## Texto
⟨
Riesgos de la impotencia civil

Lo peor esque al poner a los militares en las calles, se les expone a los mecanismos corruptores del crimen...

Dicen los que saben que es muy fácil sacar al Ejército de sus cuarteles, pero que lo difícil es regresarlo. Para hacerle frente a una emergencia nacional, a falta de políticas adecuadas, queda siempre el recurso de usar a las Fuerzas Armadas para auxiliar a la población afectada por fenómenos naturales, para salvar a las autoridades que por ineptitud generan una amplia oposición popular o, como ha sido el caso desde 2006, para hacer a aquello que las muchas policías mexicanas no han podido hacer: combatir con eficacia al crimen organizado.
⟩
## Material de consulta
⟨
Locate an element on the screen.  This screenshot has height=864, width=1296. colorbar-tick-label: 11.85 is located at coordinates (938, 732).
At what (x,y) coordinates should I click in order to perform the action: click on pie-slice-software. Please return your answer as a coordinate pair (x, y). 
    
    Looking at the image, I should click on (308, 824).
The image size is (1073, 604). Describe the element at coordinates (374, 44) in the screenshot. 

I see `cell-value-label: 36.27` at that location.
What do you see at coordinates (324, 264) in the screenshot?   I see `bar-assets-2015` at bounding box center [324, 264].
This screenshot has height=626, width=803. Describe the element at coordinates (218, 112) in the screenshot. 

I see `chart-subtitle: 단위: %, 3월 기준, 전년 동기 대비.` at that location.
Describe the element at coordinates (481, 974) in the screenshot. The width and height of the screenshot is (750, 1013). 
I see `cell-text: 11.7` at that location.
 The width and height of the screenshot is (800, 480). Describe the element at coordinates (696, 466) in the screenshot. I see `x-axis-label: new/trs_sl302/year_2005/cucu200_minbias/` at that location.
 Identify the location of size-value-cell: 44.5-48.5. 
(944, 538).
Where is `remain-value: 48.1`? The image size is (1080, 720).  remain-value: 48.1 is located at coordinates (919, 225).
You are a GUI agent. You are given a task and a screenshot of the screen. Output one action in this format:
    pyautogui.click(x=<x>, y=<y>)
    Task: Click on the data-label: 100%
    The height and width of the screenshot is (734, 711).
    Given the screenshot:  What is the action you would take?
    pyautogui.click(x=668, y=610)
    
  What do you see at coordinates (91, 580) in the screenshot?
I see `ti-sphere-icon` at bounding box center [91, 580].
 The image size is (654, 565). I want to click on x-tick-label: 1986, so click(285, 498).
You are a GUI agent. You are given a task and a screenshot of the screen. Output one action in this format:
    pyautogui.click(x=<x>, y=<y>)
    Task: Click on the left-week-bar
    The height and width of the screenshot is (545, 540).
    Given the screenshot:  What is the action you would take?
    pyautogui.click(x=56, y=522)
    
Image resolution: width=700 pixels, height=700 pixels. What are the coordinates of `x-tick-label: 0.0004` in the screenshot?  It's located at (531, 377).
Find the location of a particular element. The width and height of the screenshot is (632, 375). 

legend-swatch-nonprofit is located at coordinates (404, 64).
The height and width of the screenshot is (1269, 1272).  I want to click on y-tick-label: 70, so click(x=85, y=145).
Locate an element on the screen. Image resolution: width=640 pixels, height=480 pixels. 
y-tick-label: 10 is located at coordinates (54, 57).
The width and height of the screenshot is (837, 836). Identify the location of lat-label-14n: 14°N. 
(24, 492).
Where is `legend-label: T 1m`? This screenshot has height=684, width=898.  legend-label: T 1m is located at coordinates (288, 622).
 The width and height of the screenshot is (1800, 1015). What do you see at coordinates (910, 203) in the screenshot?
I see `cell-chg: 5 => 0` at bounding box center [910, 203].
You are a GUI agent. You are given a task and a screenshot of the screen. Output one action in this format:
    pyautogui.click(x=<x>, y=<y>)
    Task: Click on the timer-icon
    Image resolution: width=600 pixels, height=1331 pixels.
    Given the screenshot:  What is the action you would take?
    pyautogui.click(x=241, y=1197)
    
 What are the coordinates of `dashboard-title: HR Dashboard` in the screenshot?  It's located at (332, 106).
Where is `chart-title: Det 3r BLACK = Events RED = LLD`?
⟩
## Consigna
Prosigue el texto sobre los riesgos de sacar al Ejército a las calles, a partir de su última oración.

## Respuesta
El hecho es que Vicente Fox, se presume que a petición del entonces presidente electo, Felipe Calderón, le ordenó a las Fuerza Armadas salir a las calles a cumplir funciones que constitucionalmente corresponden a la policía. La medida tuvo varios motivos: uno, que la corrupción e ineficiencia de las corporaciones policiacas, lejos de llevar a una disminución de la delincuencia, la hizo crecer de manera geométrica y por lo visto imparable.

Otra causa, tal vez la principal, fue que habiendo salido Calderón de un sucio proceso electoral, plagado de anomalías y de una actuación infame del Instituto Federal Electoral, optó, con fines de legitimación, por emplear al Ejército y la Marina en funciones meramente policiacas, lo que por supuesto no resolvió el problema, pero tuvo saldos que han resultado nefastos para México y cuyos efectos se resentirán durante varios sexenios.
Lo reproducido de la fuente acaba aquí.